Mesmo nutrindo indisfarçável complexo devido a um defeito facial provocado pelo fórceps no seu nascimento, Noel Rosa teve algumas namoradas, a maioria colegas de copo e de samba nos bares de Vila Isabel. Seu gosto pela vida boêmia e pelo cigarro, aliado a uma saúde frágil e a um corpo franzino, favoreceu o desenvolvimento da tuberculose que o matou. “O Noel era um malandro de classe média intelectualizado. Ele abandonou a Medicina para se dedicar à música e à boemia e, digamos, à dissipação que o fez falecer antes dos 27 anos. Esse foi um preço muito alto pago por ele. Mas, de qualquer maneira, por conta dessa vida boêmia ele construiu todo um processo de inspiração que ficou imortal”, avalia Ricardo Cravo Albin.

João Máximo também cita o apreço de Noel por uma parte do submundo carioca da época: “Tem um samba chamado Mulato Bamba, em que ele trata o malandro com muita simpatia. A polícia da época era intolerante com os homens e mulheres da madrugada que andavam pela Lapa, e o Noel Rosa, ao contrário, via nessa turma pequenos heróis do cotidiano carioca”.

O biógrafo ressalta, no entanto, a famosa implicância com o malandro “do mal”, os bandidos da época: “O malandro, na época do Noel, era um personagem muito curioso. Ele vivia de ‘expedientes’, como se dizia naquela época, que eram geralmente o jogo, a mulher que ele explorava. Os mais celerados, digamos assim, vendiam segurança para os moradores dos bairros. Não tinham nada a ver com os bandidos cariocas da época – Miguelzinho, Camisa Preta, Joãozinho, Edgar –, que eram famosos no Rio de Janeiro e tiveram problemas sérios com a polícia. Não eram esses que fascinavam o Noel. Quem o fascinava era o cara sagaz, que sabia contornar situações difíceis. Ele dizia em um de seus sambas que ‘quem faz acordo não tem inimigo’”.

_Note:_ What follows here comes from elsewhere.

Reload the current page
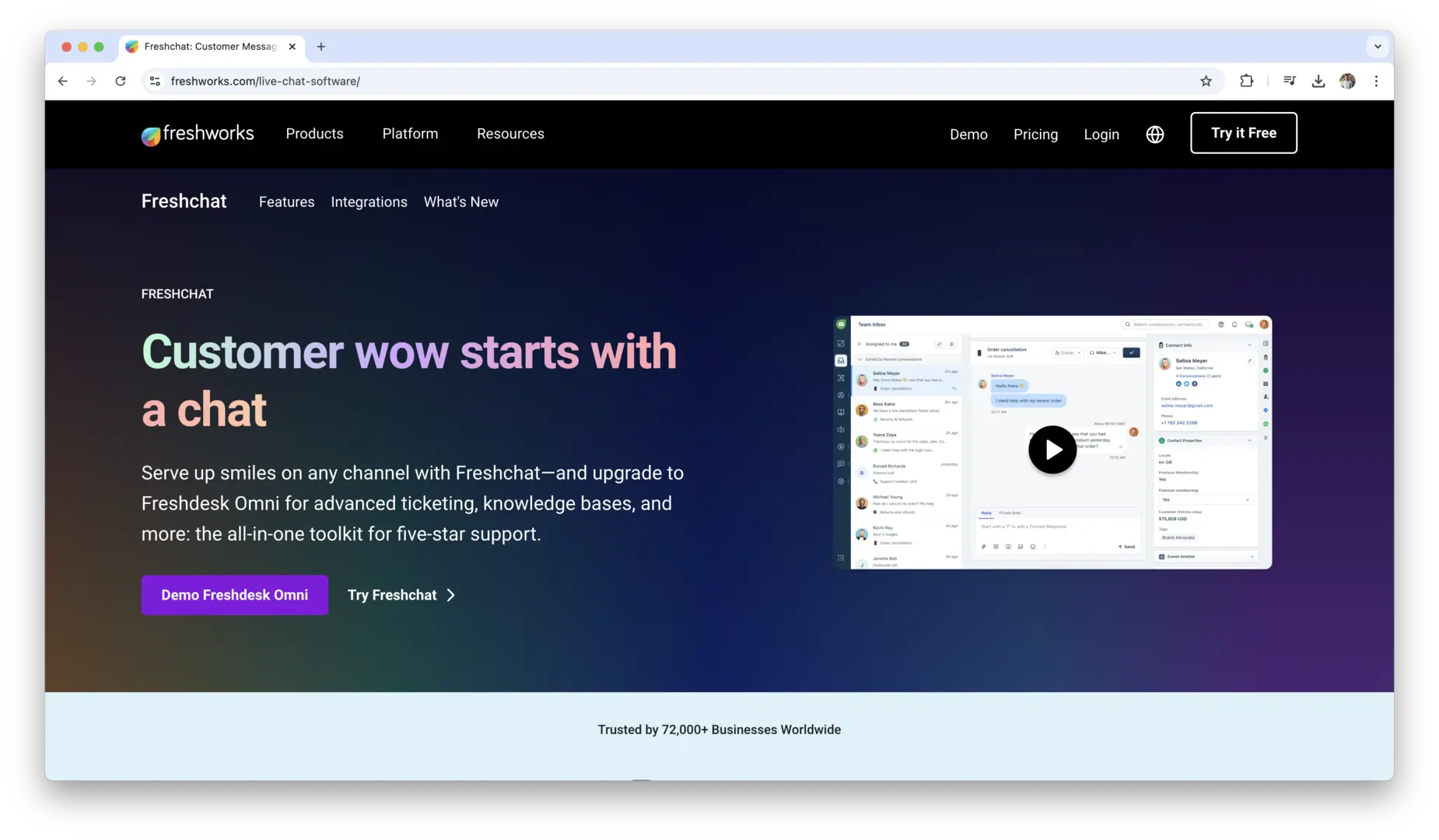The height and width of the screenshot is (840, 1439). [121, 81]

Essa “briga de malandros” esteve na origem da famosa polêmica com o compositor Wilson Batista, que rendeu sambas lindos de ambas as partes, como lembra Cravo Albin, citando alguns dos muitos versos antológicos do poeta da Vila: “Deixa de arrastar o tamanco/pois tamanco nunca foi sandália/tira do pescoço o lenço branco/e joga fora essa navalha que só te atrapalha”. Esse era Noel.